Can I Really Start Over?預覽
My youngest son did not enjoy starting fourth grade. His best friend moved away over the summer, and his new friends from summer camp went to a different school. "Who will I hang out with, Dad?!" In addition to having less time to play his favorite video games, he wasn't looking forward to homework, early bedtimes, and the extra responsibility that the school year brought.
There were some tearful days over the next few weeks; truthfully, that school year was one of his most challenging. Friendships didn't come easy, and his best friend's parents stopped returning our text message requests for FaceTime calls. I struggled to watch my son try to move forward, as his mind kept taking him back to the good old days of 3rd grade.
My son's experience in this transition between grades reminds me of what I've heard from so many people I've helped to start over. While it's unsurprising that pain from the past can be an obstacle to our future, you need to know that good in your past can also be a significant obstacle.
Sometimes, we have difficulty letting go of the past because we wonder if our best days are behind us. Like my son, we wonder if we'll ever have a relationship as unique as that one. We want to keep a house, a job, a team, or an experience. We grieve the pain of bad experiences and the loss of good stuff and great people.
If you want to start over and sense God is doing something new in you or around you, then even something good from your past can keep you from grasping something God is doing in your future.
Consider the people of Israel in the book of Ezra. After seventy years in Babylonian captivity, 42,000 Jews returned to Jerusalem to rebuild the temple King Nebuchadnezzar destroyed many years earlier. At the end of Ezra 3, the people came together to see the new temple's foundation laid.
While many of the younger people there rejoiced with joy at this exciting moment in their rebuilding process, the shouts of joy became intermixed with the sounds of weeping and grieving. The older priests and community members who had seen the original temple built by Solomon were overwhelmed at how much smaller this new temple would be. This older group grieved the loss of the old temple and wept bitterly.
Indeed, all 42,000 people who returned to Jerusalem were grateful to be freed from captivity. However, some struggled to be excited for the future because of their relationship with the past. It was hard to see a promising future when it seemed to pale compared to the greatness of the past.

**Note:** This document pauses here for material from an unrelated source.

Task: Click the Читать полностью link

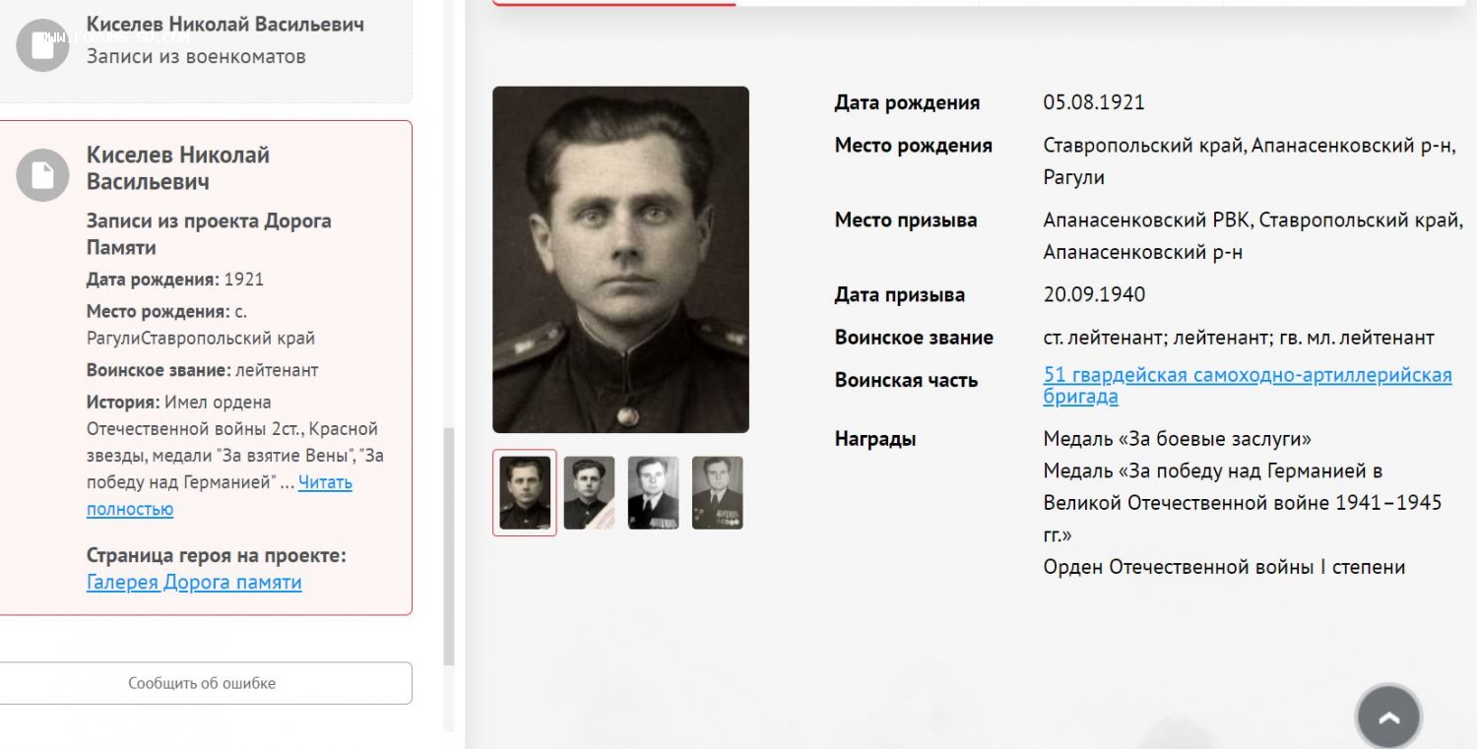Action: click(x=220, y=496)
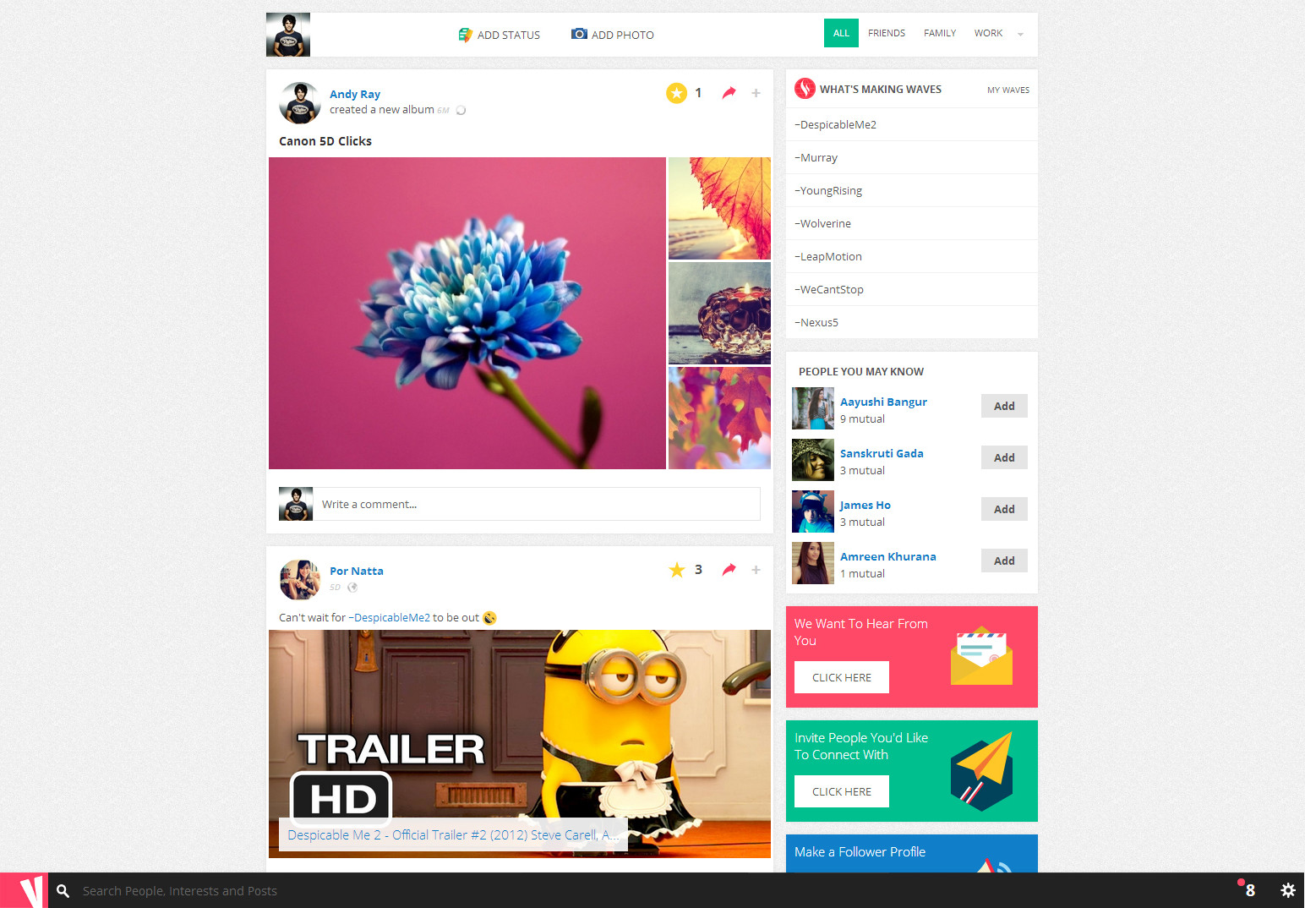This screenshot has width=1305, height=908.
Task: Select the ALL feed filter
Action: 841,33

I can relate to these weeping men and women in Ezra 3 as I struggled to let go of the good in my past during the transition I described on day 1. I knew I was where God wanted me to be, but I wondered about all the good things I'd left behind in making that move.
If I could go back in time and share a Bible verse with that version of myself, I would encourage myself to read and consider Isaiah 6:1, where the prophet writes, "In the year King Uzziah died, I saw the Lord." Those ten words describe both grief and joy, sadness and celebration.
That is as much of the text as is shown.